Syrian citizens wave the revolutionary flag and shout slogans as they celebrate during the second day of the takeover of the city by the insurgents in Damascus, Syria, Monday, Dec. 9, 2024. | Hussein Malla

“The ripple effect of this is just going to be remarkable,” Rep. Joe Wilson, R-S.C., said on Fox Report Sunday, suggesting that the dictatorship’s fall could be comparable to the Berlin Wall, “which led to a ripple effect of dozens of countries becoming free after 50 years of occupation and totalitarian control.”

“What is happening in Syria is significant for the entire world,” said rebel leader Abu Mohammad al-Jolani days before Damascus fell, in a sit down interview with CNN. “This event has positive repercussions globally, because under the regime’s rule Syria became a source of concern and trouble for everyone. Stabilizing Syria will bring many people back,” referring to 1.5 million people in camps.

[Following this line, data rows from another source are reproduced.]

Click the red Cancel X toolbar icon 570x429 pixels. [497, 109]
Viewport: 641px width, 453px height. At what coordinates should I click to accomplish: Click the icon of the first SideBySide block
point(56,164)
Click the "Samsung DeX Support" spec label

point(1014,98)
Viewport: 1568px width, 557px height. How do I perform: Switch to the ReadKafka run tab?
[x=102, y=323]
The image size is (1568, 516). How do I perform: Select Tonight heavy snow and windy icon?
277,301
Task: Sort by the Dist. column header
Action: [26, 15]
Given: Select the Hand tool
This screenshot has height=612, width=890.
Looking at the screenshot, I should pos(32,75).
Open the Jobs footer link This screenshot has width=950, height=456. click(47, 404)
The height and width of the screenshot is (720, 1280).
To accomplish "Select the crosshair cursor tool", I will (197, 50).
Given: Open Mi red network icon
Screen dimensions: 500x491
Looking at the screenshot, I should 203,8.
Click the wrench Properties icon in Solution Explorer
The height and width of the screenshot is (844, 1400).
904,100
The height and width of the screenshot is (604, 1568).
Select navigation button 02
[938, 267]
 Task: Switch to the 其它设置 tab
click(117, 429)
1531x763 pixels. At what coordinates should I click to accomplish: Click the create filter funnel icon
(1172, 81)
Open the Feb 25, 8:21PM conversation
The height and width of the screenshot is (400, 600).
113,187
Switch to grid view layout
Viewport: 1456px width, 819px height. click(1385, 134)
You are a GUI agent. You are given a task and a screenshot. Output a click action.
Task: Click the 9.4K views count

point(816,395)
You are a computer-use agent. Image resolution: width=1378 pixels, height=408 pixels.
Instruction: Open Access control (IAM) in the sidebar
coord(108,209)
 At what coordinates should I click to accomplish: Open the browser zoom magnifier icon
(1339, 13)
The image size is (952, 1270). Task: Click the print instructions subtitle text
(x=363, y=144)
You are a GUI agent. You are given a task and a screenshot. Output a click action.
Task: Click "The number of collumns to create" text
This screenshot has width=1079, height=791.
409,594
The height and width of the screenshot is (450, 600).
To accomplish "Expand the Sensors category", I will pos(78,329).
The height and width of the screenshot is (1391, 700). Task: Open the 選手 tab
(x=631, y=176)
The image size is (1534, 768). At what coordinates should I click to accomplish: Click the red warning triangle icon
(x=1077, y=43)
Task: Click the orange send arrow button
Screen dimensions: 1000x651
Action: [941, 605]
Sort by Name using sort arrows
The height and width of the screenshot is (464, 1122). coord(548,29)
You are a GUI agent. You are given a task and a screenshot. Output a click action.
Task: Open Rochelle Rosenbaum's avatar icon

“Soon we will reach a point where there will be no camps,” he said, describing his hope to see the Syrian refugees in Turkey, Lebanon, Jordan and even in Europe coming home.

A victory stunning even the victors

The Assad regime was in power since 1971, with few suspecting that their cruel and repressive reign would end anytime soon. When the rebel coalition launched its first attack on the regime on Nov. 27, even they could hardly imagine what would happen next. After seizing 13 smaller villages, three days later they conducted a lightning-fast offensive taking control of Aleppo, the country’s second-largest city on Nov. 30. They captured Hama only five days later and were soon on to the capitol.

“After the regime forces left, residents flooded the streets in celebration,” CNN reported from Syria.

Although a number of regime forces were killed, there were other reports of Syrian army soldiers peeling off uniforms, laying down weapons and abruptly refusing to fight. While much has rightly been made of the weakness of Syria’s main allies, Russia, Iran and Hezbollah, the actions of the Syrian people themselves shouldn’t be minimized.

An opposition fighter riding a motorcycle steps on a broken bust of the late Syrian President Hafez Assad, in Damascus, Syria, on Sunday, Dec. 8, 2024. | Hussein Malla

When asked to explain these surprising developments, the rebel leader Jolani described the outcome as a consequence of growing unity among those fighting the regime. “In recent years there has been a unification of internal opinions and the establishment of institutional structures within the liberated areas of Syria,” he said. According to CNN, this has included new coordination between the Syrian National Army, the National Liberation Front, the Turkish-backed Free Syrian Army, and the Syrian Democratic Forces, a Kurdish-led coalition of U.S.-backed ethnic fighters.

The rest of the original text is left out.